EXTRACT:

■ ■ ■ ■

# can you hook up an amp to a factory radio?



## concrete (Mar 11, 2002)

how do you do it? I have a buddy that wants to keep his stock radio but wants to put an amp on it..


----------



## Brahma Brian (Nov 17, 2004)

Run the remote wire from the amp to an ACC power in the fuse box, or to a custom switch up front somewhere...

Is he going to use a line level converter for his amp signal from the factory radio?


----------



## concrete (Mar 11, 2002)

> _Originally posted by Brahma Brian_@Mar 8 2005, 07:01 PM
> *Run the remote wire from the amp to an ACC power in the fuse box, or to a custom switch up front somewhere...
> 
> Is he going to use a line level converter for his amp signal from the factory radio?
> [snapback]2825457[/snapback]​*




ohhhh.....good idea.


line level converter? instead of the audio cable?


I guess he would have to split one of the outputs...


----------



## Joker808 (May 29, 2002)

need to get a wiring adapter for the factory system..walmart sells it for about 8 dollars


----------



## concrete (Mar 11, 2002)

> _Originally posted by JokerManN808_@Mar 8 2005, 07:13 PM
> *need to get a wiring adapter for the factory system..walmart sells it for about 8 dollars
> [snapback]2825493[/snapback]​*



do they have the remote wire on them?


----------



## Brahma Brian (Nov 17, 2004)

> _Originally posted by JokerManN808_@Mar 8 2005, 08:13 PM
> *need to get a wiring adapter for the factory system..walmart sells it for about 8 dollars
> [snapback]2825493[/snapback]​*


What in the hell are you talking about?


----------



## ohioswanga (Jan 25, 2005)

id go with the wiring adapter, its cheap and easy. This allows you to use your factory speaker leads as rca cables and then u just run the remote from the fuse box to the amp


----------



## draarong2004 (Feb 20, 2005)

> _Originally posted by ohioswanga_@Mar 9 2005, 01:38 AM
> *id go with the wiring adapter, its cheap and easy. This allows you to use your factory speaker leads as rca cables and then u just run the remote from the fuse box to the amp
> [snapback]2827217[/snapback]​*


that only works if the amp has speaker level inputs.


----------



## Crazy Cutty (Oct 24, 2002)

a lot easier to take out the factory radio. :buttkick: :biggrin: 

i did that once and ill never do it again. sounded horrible. wont get the full effect of the lows.


----------



## draarong2004 (Feb 20, 2005)

■ ■ ■ ■

Part of a data file

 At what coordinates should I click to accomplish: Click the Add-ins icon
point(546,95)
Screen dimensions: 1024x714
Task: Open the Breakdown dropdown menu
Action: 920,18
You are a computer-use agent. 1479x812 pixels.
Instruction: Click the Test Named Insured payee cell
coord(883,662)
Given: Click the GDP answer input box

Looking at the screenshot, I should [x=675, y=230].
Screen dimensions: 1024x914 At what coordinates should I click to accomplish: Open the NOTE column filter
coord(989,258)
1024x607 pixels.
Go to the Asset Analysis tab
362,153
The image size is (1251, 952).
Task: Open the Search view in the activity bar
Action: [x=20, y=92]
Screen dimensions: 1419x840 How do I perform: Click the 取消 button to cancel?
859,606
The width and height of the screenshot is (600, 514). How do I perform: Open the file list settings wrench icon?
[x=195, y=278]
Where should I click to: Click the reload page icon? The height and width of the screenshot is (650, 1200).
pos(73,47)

■ ■ ■ ■

TASK REQUIREMENTS:
1. Check each statement against the forum thread on hooking an amp to a factory radio, answering yes or no and quoting the words that decide it: (a) Joker808 says Walmart sells the wiring adapter for about 8 dollars; (b) draarong2004 says the wiring adapter works with any amp; (c) Crazy Cutty says the setup sounded great.
2. Please retype a passage from the forum thread, beginning at the words "## Crazy Cutty" and stopping after "of the lows.".
3. In the forum thread, where does Brahma Brian say to run the remote wire from the amp?
The material isn't needed here.

PROBLEM SOLUTIONS:
1.
(a) Yes: "walmart sells it for about 8 dollars"
(b) No: "that only works if the amp has speaker level inputs."
(c) No: "sounded horrible."

2.
## Crazy Cutty (Oct 24, 2002)

a lot easier to take out the factory radio. :buttkick: :biggrin: 

i did that once and ill never do it again. sounded horrible. wont get the full effect of the lows.

3. To an ACC power in the fuse box, or to a custom switch up front somewhere.